’You have 3/1 that the only couple not locking their door get their child abducted, going on to 200/1 that a dog that had never given a false positive alert, going on to 11/1 because there were twelve of them, all going on to 2/1 that it was the one child not confined to a cot that done the vanishing act.’
1. Four families go on holiday Rob and Jimmy decides to abduct one of their children, the odds of him abducting one of their children from the one unlocked apartment are 3/1 and you do the same with all the other figures. The dogs 200/1 because they had never given a false positive alert in 200 case searches. 11/1 because the dogs gave 12 separate alerts. 2/1 because the one child of the three who was not confined to a cot got abducted in the statistical odds. Then put all those odds together to calculate the odds. There is nothing mishmashed about those statistical odds., that’s how it works.

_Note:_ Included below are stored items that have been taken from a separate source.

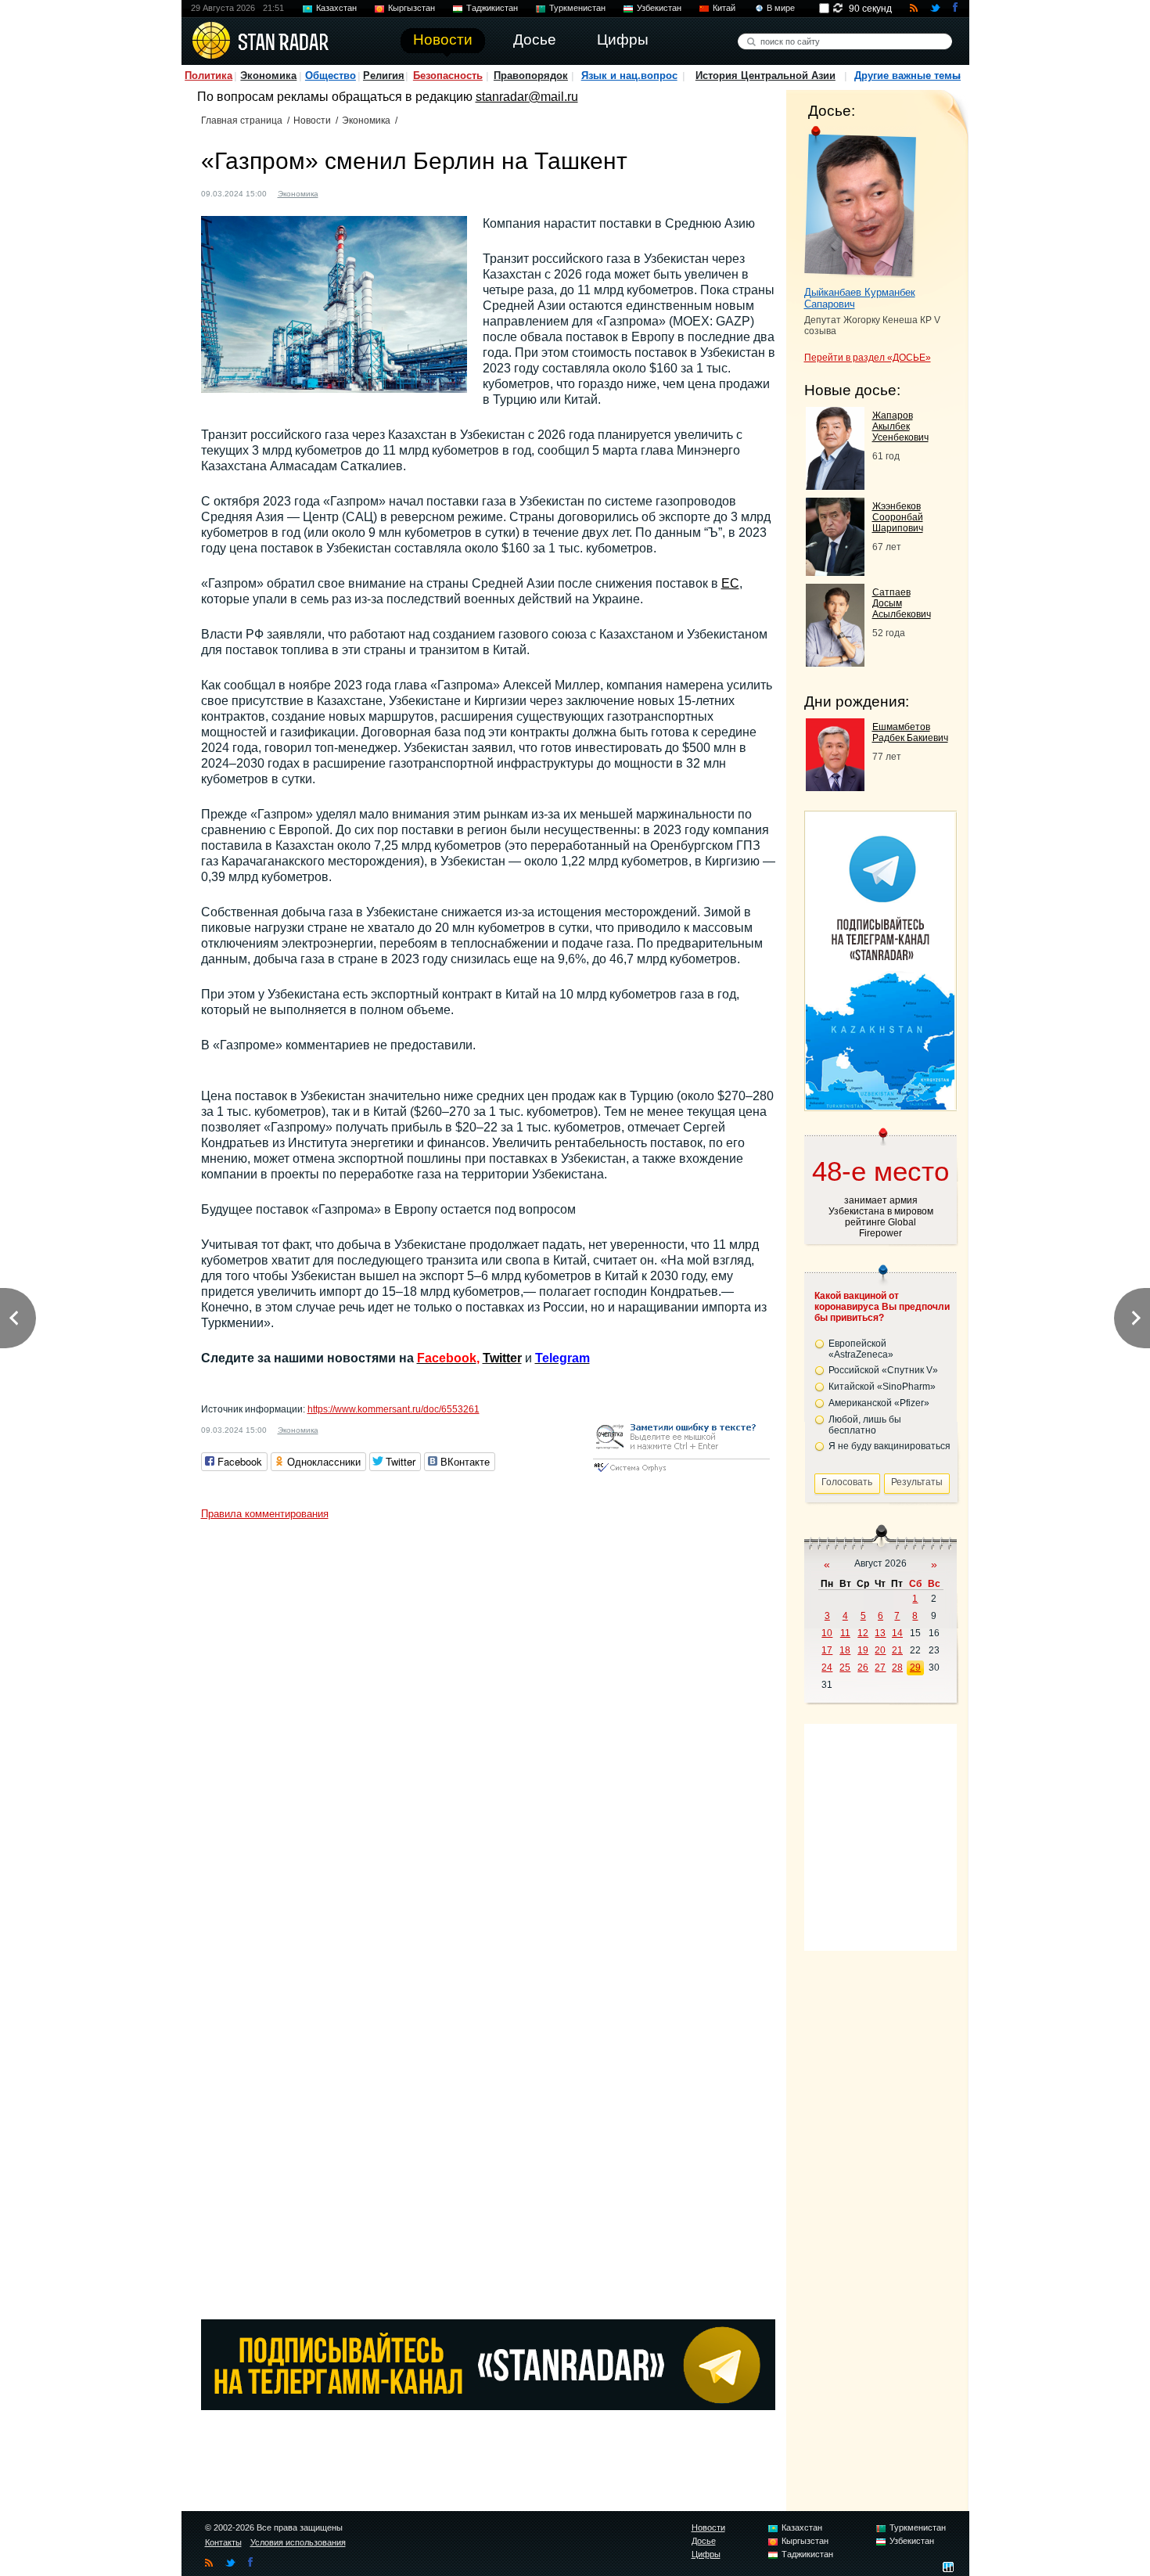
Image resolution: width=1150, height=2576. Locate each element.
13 (880, 1633)
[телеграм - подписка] (880, 1105)
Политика (208, 75)
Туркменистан (577, 8)
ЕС (730, 583)
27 (880, 1667)
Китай (724, 8)
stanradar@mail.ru (527, 96)
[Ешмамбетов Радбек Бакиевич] (835, 786)
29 (915, 1667)
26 (862, 1667)
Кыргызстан (411, 8)
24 (826, 1667)
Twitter (502, 1358)
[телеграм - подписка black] (488, 2405)
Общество (330, 75)
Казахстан (336, 8)
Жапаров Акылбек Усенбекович (900, 426)
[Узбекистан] (339, 192)
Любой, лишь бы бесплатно (864, 1425)
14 (897, 1633)
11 (845, 1633)
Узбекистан (659, 8)
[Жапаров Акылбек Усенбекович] (835, 485)
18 (844, 1650)
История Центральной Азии (765, 75)
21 (897, 1650)
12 (862, 1633)
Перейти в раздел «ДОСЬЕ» (867, 357)
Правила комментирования (265, 1514)
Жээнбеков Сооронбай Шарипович (897, 517)
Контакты (223, 2542)
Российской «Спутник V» (883, 1370)
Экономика (268, 75)
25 (844, 1667)
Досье (704, 2540)
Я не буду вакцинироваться (889, 1446)
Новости (312, 120)
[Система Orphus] (681, 1473)
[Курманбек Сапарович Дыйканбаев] (860, 202)
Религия (383, 75)
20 (880, 1650)
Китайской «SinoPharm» (882, 1386)
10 (826, 1633)
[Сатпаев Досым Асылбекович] (835, 662)
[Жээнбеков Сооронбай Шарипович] (835, 571)
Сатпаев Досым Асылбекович (901, 603)
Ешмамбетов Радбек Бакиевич (910, 732)
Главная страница (241, 120)
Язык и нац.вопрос (629, 75)
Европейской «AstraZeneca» (860, 1349)
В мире (781, 8)
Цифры (706, 2554)
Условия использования (298, 2542)
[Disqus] (488, 1723)
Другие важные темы (907, 75)
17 (826, 1650)
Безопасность (448, 75)
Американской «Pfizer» (878, 1403)
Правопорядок (531, 75)
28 (897, 1667)
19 (862, 1650)
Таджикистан (492, 8)
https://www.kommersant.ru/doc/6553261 (393, 1409)
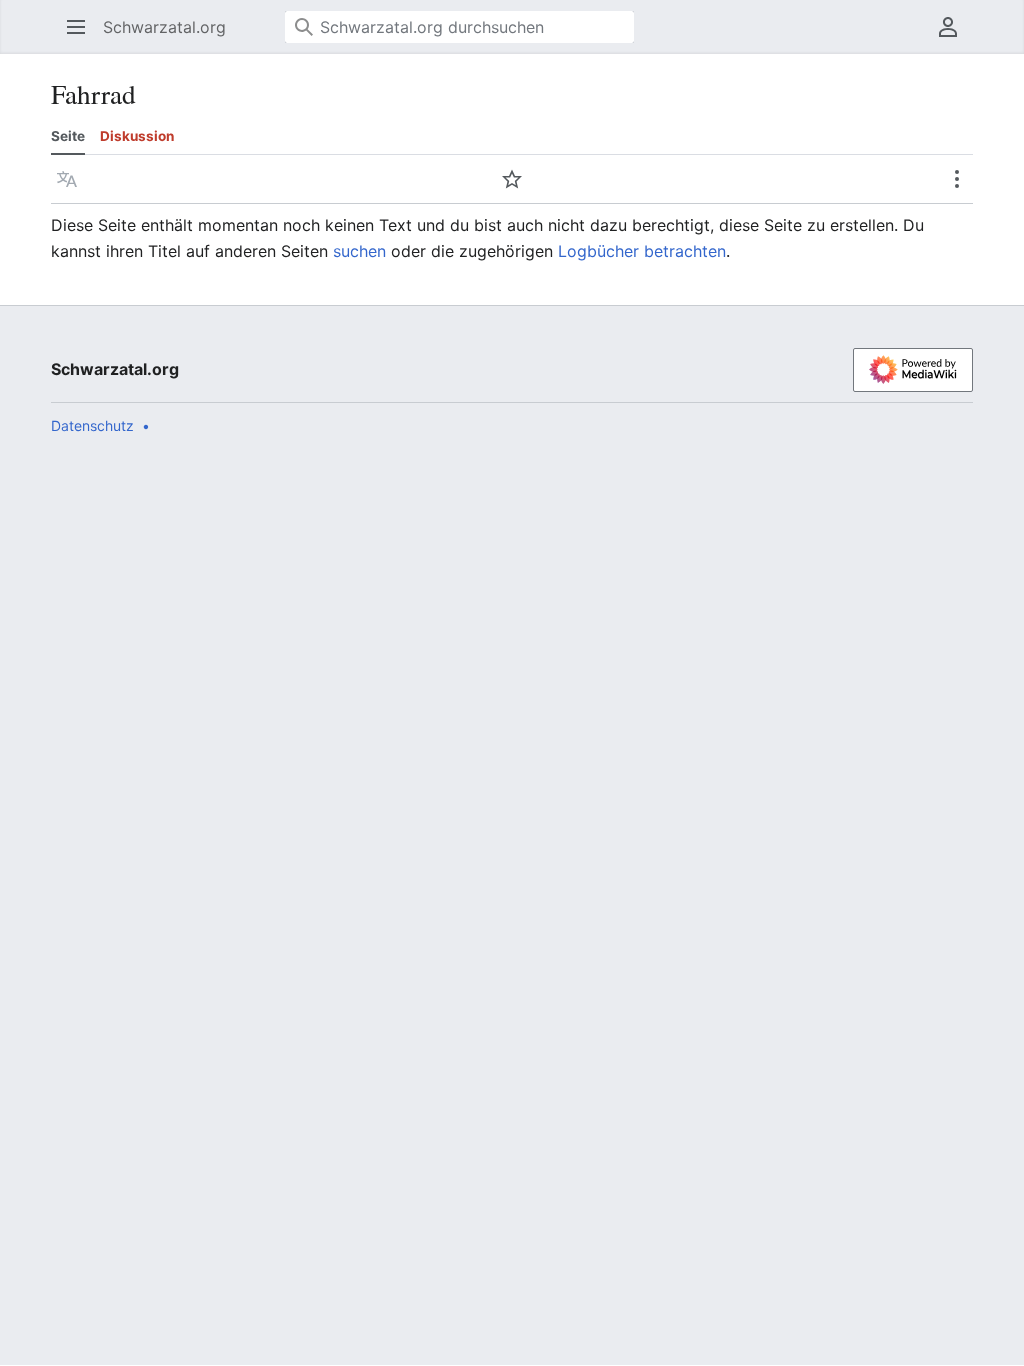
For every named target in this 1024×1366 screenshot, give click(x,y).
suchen (359, 251)
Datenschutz (92, 425)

If you ever go to Vegas Rob, please play with small chips. I fear the odds may be against you.
Did Jimmy know the room numbers of the Tapas 9? How did he get to know that?
OK each of the lower level rooms had two doors per apartment but the Payne's apartment had just the one door.

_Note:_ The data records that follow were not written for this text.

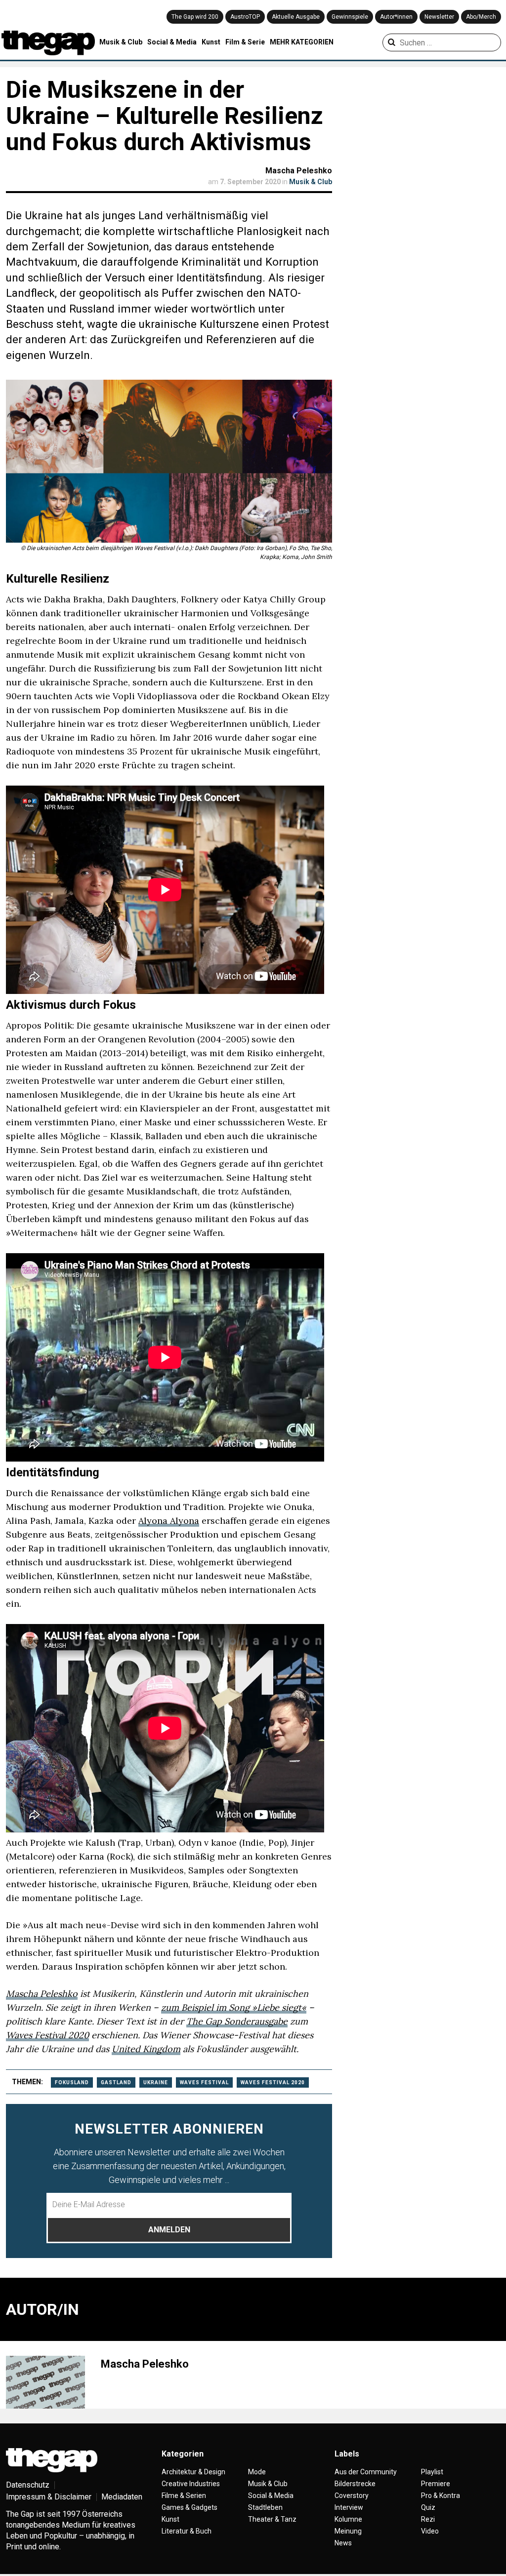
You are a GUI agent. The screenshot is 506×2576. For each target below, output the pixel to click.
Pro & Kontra (440, 2495)
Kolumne (348, 2519)
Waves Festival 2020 (47, 2035)
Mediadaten (121, 2496)
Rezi (428, 2519)
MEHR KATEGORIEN (302, 42)
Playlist (432, 2472)
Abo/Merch (481, 16)
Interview (349, 2507)
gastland (116, 2082)
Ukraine (155, 2082)
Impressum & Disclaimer (48, 2496)
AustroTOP (245, 16)
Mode (257, 2472)
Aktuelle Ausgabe (296, 16)
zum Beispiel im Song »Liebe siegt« (233, 2007)
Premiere (435, 2484)
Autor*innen (396, 16)
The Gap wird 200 (194, 16)
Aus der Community (366, 2472)
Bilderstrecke (355, 2484)
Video (430, 2531)
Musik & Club (120, 42)
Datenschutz (27, 2485)
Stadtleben (265, 2507)
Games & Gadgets (189, 2507)
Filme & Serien (184, 2495)
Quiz (428, 2507)
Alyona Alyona (168, 1520)
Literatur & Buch (186, 2531)
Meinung (348, 2531)
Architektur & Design (193, 2472)
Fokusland (72, 2082)
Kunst (211, 42)
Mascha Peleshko (298, 170)
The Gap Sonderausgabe (237, 2021)
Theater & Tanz (272, 2519)
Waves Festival (204, 2082)
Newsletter (439, 16)
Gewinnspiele (350, 16)
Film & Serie (245, 42)
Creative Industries (191, 2484)
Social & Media (172, 42)
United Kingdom (146, 2049)
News (343, 2543)
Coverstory (352, 2495)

so over the 4 apartments there were 7 doors potentially unlocked. To randomly select an unlocked door was 1 in 7.
If he randomly selected an apartment (1 in 4) and checked if it was unlocked for 3 out of the 4 apartments he'd have to walk around the building to check both doors.
IMO the abductor might do some surveillance and predetermine which apartment had an unlocked door.
But that too only applies if they had no particular desire to select a specific child. What is the driving motivation? Was it looks or an age range? Or was it a vendetta against a specific person/family?